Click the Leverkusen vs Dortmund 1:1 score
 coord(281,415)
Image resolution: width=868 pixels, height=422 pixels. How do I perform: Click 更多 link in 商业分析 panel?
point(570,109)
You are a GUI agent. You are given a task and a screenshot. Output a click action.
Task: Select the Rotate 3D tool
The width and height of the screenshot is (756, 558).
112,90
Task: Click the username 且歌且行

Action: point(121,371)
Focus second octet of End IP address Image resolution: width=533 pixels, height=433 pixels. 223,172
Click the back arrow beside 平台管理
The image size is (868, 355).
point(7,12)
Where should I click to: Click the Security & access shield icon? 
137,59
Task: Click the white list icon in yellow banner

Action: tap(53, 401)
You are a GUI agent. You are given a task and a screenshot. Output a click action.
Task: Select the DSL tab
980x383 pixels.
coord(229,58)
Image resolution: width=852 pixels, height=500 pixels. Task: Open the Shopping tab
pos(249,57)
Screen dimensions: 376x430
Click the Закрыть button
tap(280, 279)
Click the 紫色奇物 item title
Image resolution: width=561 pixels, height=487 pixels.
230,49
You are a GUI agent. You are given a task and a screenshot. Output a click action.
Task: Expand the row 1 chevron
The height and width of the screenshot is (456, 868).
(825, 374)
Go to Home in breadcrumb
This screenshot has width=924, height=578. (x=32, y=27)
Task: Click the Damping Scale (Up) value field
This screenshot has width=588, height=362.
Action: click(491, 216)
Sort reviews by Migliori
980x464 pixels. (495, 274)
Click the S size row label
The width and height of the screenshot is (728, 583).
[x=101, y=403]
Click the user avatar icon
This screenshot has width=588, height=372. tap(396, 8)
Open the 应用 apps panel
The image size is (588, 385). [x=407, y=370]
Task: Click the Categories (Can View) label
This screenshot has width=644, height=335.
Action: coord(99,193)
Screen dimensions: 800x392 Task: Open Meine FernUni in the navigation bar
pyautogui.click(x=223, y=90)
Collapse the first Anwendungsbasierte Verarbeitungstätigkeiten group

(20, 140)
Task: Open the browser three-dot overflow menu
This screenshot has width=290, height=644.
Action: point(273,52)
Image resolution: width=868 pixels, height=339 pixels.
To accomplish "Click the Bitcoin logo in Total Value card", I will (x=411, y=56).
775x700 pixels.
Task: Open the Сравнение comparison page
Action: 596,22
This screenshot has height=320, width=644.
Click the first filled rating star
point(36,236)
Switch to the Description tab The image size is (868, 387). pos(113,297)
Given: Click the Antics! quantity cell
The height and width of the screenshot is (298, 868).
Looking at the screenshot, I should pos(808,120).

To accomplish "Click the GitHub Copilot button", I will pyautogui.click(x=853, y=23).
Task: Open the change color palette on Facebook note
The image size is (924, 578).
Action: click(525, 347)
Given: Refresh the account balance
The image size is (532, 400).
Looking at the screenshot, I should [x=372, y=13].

- Task
Copy every record exactly as presented.

- Your response
Click the Leverkusen vs Dortmund 1:1 score
 coord(281,415)
Image resolution: width=868 pixels, height=422 pixels. How do I perform: Click 更多 link in 商业分析 panel?
point(570,109)
You are a GUI agent. You are given a task and a screenshot. Output a click action.
Task: Select the Rotate 3D tool
The width and height of the screenshot is (756, 558).
112,90
Task: Click the username 且歌且行

Action: point(121,371)
Focus second octet of End IP address Image resolution: width=533 pixels, height=433 pixels. 223,172
Click the back arrow beside 平台管理
The image size is (868, 355).
point(7,12)
Where should I click to: Click the Security & access shield icon? 
137,59
Task: Click the white list icon in yellow banner

Action: tap(53, 401)
You are a GUI agent. You are given a task and a screenshot. Output a click action.
Task: Select the DSL tab
980x383 pixels.
coord(229,58)
Image resolution: width=852 pixels, height=500 pixels. Task: Open the Shopping tab
pos(249,57)
Screen dimensions: 376x430
Click the Закрыть button
tap(280, 279)
Click the 紫色奇物 item title
Image resolution: width=561 pixels, height=487 pixels.
230,49
You are a GUI agent. You are given a task and a screenshot. Output a click action.
Task: Expand the row 1 chevron
The height and width of the screenshot is (456, 868).
(825, 374)
Go to Home in breadcrumb
This screenshot has width=924, height=578. (x=32, y=27)
Task: Click the Damping Scale (Up) value field
This screenshot has width=588, height=362.
Action: click(491, 216)
Sort reviews by Migliori
980x464 pixels. (495, 274)
Click the S size row label
The width and height of the screenshot is (728, 583).
[x=101, y=403]
Click the user avatar icon
This screenshot has width=588, height=372. tap(396, 8)
Open the 应用 apps panel
The image size is (588, 385). [x=407, y=370]
Task: Click the Categories (Can View) label
This screenshot has width=644, height=335.
Action: coord(99,193)
Screen dimensions: 800x392 Task: Open Meine FernUni in the navigation bar
pyautogui.click(x=223, y=90)
Collapse the first Anwendungsbasierte Verarbeitungstätigkeiten group

(20, 140)
Task: Open the browser three-dot overflow menu
This screenshot has width=290, height=644.
Action: point(273,52)
Image resolution: width=868 pixels, height=339 pixels.
To accomplish "Click the Bitcoin logo in Total Value card", I will (x=411, y=56).
775x700 pixels.
Task: Open the Сравнение comparison page
Action: 596,22
This screenshot has height=320, width=644.
Click the first filled rating star
point(36,236)
Switch to the Description tab The image size is (868, 387). pos(113,297)
Given: Click the Antics! quantity cell
The height and width of the screenshot is (298, 868).
Looking at the screenshot, I should pos(808,120).

To accomplish "Click the GitHub Copilot button", I will pyautogui.click(x=853, y=23).
Task: Open the change color palette on Facebook note
The image size is (924, 578).
Action: click(525, 347)
Given: Refresh the account balance
The image size is (532, 400).
Looking at the screenshot, I should [x=372, y=13].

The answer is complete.